━━ Material for this task ━━

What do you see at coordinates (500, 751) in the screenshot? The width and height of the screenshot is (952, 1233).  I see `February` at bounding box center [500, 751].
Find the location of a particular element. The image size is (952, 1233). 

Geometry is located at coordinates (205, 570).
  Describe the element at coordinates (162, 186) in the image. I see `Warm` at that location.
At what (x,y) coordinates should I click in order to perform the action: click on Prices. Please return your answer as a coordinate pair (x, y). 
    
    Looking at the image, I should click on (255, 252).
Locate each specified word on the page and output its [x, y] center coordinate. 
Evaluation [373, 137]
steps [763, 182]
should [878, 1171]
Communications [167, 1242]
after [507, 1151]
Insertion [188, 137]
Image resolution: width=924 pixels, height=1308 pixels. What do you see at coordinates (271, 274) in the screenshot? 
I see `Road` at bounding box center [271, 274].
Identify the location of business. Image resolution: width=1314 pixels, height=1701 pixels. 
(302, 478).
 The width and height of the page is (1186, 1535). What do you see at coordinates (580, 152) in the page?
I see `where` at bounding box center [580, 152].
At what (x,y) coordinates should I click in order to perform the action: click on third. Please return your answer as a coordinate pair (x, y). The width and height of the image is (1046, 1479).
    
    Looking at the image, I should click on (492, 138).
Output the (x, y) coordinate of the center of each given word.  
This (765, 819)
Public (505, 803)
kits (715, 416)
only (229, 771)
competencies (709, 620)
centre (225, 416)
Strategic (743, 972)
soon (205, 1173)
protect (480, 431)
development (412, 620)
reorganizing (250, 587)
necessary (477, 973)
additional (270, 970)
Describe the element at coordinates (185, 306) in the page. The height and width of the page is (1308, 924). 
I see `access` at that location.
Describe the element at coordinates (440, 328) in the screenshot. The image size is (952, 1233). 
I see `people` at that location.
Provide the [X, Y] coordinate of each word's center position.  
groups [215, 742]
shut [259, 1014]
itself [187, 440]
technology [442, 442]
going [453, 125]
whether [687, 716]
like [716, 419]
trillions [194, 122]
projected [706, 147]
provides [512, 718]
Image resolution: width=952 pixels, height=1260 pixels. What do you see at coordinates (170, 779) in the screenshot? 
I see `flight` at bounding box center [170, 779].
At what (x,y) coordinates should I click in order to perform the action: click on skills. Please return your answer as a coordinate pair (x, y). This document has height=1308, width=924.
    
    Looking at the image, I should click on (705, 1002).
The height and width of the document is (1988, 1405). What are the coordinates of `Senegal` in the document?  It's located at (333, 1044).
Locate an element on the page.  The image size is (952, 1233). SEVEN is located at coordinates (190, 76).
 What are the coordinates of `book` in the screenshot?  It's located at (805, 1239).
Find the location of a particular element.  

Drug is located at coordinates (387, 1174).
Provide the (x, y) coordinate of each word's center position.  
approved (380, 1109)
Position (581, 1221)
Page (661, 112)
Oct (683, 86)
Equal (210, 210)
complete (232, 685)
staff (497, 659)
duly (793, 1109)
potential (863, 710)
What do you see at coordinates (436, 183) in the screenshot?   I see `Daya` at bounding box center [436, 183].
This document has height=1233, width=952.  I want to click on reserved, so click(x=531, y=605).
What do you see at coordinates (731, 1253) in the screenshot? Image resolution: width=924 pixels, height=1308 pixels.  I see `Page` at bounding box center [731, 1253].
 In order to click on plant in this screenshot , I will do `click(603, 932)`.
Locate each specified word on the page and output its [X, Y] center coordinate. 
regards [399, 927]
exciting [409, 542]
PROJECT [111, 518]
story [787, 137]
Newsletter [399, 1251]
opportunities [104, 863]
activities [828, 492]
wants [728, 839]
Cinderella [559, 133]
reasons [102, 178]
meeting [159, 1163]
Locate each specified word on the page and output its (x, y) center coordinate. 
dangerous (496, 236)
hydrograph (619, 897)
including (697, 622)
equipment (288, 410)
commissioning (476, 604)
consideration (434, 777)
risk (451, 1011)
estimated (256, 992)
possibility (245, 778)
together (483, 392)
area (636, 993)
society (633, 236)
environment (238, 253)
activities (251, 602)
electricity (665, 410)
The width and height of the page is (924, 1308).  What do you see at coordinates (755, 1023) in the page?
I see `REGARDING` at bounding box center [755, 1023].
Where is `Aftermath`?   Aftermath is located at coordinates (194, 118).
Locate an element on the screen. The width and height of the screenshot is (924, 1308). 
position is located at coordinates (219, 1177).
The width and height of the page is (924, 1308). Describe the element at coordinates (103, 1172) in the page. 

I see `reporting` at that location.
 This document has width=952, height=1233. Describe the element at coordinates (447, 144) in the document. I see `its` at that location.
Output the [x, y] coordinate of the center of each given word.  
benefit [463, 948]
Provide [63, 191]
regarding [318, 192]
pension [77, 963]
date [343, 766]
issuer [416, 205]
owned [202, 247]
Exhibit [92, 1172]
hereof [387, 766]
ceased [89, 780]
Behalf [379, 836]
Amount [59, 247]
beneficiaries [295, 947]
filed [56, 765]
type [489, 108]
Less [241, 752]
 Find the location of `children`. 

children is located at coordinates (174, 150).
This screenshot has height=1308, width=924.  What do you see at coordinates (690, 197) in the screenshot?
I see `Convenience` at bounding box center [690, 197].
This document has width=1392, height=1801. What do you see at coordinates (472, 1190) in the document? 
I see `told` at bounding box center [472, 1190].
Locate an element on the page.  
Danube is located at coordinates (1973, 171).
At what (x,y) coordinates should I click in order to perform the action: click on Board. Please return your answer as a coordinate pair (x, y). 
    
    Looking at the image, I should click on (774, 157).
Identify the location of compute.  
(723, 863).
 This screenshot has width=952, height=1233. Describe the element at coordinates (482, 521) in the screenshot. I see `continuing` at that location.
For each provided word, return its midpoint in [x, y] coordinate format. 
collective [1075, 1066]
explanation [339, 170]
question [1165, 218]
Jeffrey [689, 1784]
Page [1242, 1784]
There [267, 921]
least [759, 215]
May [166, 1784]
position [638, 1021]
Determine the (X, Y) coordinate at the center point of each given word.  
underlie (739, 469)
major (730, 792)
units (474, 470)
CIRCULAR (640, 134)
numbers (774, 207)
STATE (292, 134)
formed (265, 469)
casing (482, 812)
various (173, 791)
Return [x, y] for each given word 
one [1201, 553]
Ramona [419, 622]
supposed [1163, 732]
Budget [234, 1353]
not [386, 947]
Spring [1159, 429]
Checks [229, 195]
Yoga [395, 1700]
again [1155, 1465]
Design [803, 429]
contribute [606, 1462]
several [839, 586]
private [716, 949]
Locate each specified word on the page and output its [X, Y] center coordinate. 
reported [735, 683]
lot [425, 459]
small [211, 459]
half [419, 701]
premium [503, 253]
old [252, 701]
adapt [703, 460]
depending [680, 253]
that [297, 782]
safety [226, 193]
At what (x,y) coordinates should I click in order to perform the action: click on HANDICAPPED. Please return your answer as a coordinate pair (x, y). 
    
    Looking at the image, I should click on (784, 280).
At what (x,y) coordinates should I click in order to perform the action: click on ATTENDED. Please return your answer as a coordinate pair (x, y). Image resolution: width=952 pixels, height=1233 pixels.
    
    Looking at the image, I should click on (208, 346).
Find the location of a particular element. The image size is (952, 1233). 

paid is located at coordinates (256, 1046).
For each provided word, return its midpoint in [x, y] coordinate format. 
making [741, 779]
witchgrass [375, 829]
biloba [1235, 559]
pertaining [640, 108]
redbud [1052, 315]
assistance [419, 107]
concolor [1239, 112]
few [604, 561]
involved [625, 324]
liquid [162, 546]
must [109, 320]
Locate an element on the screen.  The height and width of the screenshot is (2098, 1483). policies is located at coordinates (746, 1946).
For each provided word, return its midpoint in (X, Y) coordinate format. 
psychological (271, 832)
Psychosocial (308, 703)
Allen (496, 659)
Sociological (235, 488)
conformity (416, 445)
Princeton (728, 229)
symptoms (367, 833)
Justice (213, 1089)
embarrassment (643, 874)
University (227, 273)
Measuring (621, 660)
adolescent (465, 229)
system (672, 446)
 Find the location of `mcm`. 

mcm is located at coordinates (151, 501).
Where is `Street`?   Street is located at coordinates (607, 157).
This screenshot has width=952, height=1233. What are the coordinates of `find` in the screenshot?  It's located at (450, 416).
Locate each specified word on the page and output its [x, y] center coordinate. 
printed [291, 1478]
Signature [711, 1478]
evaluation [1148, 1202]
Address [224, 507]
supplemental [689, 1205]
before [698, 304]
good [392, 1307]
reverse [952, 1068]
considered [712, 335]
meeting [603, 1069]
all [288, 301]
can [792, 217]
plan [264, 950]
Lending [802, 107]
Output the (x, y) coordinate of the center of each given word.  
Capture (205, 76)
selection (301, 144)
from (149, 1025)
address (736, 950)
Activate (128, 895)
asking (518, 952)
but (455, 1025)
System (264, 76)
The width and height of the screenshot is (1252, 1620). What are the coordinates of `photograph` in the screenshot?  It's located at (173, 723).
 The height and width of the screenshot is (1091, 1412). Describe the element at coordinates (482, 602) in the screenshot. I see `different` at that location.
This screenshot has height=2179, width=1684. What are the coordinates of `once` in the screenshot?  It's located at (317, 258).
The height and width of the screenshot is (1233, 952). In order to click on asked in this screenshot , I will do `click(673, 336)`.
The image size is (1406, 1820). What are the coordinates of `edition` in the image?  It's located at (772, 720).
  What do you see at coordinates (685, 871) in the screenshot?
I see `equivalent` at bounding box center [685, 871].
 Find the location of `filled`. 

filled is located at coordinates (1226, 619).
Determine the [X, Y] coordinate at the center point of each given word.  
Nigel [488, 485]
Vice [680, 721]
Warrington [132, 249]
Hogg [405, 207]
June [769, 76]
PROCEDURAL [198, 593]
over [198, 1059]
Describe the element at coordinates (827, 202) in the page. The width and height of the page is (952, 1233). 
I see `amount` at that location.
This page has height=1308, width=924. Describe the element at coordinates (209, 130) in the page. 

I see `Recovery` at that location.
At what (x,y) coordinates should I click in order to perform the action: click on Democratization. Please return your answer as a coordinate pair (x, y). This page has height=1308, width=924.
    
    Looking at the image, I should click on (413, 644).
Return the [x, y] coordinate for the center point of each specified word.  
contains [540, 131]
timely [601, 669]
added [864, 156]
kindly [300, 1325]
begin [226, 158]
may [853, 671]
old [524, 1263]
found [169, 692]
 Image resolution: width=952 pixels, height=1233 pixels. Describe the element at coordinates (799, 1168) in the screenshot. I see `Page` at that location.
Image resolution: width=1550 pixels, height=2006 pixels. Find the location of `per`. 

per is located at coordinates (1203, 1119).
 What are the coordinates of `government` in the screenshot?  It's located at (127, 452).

━━━

▶ Exercise requirements: Turn the rows from the line containing "Locate an element on the screen. The" through the line containing "position is located", both included, into a numbered list with blank lines left out.

▶ Correct response:
1. Locate an element on the screen. The width and height of the screenshot is (924, 1308). 
2. position is located at coordinates (219, 1177).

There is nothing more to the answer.